▶ **Task inputs**:
================
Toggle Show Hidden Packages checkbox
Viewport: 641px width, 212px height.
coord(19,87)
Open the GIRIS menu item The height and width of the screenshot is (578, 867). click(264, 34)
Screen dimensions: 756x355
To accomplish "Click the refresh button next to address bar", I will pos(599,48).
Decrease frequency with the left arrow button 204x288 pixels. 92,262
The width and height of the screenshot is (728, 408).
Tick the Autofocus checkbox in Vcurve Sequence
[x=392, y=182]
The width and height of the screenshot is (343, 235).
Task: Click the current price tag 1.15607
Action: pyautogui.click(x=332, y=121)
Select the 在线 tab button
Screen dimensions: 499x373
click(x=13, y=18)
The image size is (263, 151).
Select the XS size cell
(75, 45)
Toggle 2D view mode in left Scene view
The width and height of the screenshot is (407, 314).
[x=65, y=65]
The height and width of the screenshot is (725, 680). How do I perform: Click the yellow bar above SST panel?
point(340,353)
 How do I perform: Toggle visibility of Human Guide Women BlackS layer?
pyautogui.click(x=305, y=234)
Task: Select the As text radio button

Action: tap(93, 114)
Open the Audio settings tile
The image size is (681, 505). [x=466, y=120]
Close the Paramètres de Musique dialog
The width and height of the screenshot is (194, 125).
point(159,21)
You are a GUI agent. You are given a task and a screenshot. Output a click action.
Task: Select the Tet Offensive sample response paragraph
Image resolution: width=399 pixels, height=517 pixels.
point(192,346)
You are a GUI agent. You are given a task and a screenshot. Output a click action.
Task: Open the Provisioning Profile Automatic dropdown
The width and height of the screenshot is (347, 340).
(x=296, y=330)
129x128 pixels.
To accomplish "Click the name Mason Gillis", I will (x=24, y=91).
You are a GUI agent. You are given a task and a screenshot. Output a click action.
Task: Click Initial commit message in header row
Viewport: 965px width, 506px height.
================
▶ **Activity**:
Please copy the lines above from the line with "Decrease frequency with" up to and including the line with "The image size is (263, 151).", exactly as written and with nothing else.

▶ **Answer section**:
Decrease frequency with the left arrow button 204x288 pixels. 92,262
The width and height of the screenshot is (728, 408).
Tick the Autofocus checkbox in Vcurve Sequence
[x=392, y=182]
The width and height of the screenshot is (343, 235).
Task: Click the current price tag 1.15607
Action: pyautogui.click(x=332, y=121)
Select the 在线 tab button
Screen dimensions: 499x373
click(x=13, y=18)
The image size is (263, 151).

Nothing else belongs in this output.